● EXERCISE
Among the entries below, find each line with "Spine" and show it.

[Opening SUPPLIED MATERIAL section]

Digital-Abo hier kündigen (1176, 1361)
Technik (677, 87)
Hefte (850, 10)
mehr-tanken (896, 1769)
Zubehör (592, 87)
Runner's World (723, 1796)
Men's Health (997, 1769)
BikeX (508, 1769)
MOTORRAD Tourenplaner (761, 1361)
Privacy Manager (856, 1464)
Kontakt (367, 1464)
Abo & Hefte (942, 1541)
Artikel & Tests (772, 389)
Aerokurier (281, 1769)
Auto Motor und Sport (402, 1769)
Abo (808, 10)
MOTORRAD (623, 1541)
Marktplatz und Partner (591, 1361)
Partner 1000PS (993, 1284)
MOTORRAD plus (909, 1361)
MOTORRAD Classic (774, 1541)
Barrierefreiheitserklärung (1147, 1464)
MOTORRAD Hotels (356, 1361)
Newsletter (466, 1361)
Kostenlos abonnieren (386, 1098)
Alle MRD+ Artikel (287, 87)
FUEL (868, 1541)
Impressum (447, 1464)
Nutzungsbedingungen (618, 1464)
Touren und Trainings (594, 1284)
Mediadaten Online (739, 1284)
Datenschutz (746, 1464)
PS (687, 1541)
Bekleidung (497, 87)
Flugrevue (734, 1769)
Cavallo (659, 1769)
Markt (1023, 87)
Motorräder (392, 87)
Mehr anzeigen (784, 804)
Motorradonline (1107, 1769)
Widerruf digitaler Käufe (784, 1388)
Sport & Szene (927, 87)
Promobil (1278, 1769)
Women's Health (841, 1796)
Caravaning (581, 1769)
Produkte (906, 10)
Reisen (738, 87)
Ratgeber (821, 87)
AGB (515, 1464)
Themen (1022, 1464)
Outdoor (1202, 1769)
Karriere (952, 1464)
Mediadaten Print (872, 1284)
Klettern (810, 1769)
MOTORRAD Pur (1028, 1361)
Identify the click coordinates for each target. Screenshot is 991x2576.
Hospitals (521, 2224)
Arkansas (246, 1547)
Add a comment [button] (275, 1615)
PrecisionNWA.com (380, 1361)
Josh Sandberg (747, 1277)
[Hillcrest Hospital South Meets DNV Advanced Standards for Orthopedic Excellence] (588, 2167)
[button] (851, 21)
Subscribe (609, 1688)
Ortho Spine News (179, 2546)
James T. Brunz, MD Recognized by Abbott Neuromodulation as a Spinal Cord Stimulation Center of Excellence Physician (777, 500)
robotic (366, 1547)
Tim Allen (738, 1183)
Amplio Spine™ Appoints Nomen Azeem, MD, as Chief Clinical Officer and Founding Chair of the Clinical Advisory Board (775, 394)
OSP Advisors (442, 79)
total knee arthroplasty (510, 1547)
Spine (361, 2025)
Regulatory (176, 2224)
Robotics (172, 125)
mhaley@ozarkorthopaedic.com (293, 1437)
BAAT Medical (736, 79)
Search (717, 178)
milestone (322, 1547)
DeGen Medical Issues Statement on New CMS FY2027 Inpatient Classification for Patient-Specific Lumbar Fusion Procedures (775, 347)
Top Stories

[Closing SUPPLIED MATERIAL section]

● FINISHED TASK
Ortho Spine News (179, 2546)
Amplio Spine™ Appoints Nomen Azeem, MD, as Chief Clinical Officer and Founding Chair of the Clinical Advisory Board (775, 394)
Spine (361, 2025)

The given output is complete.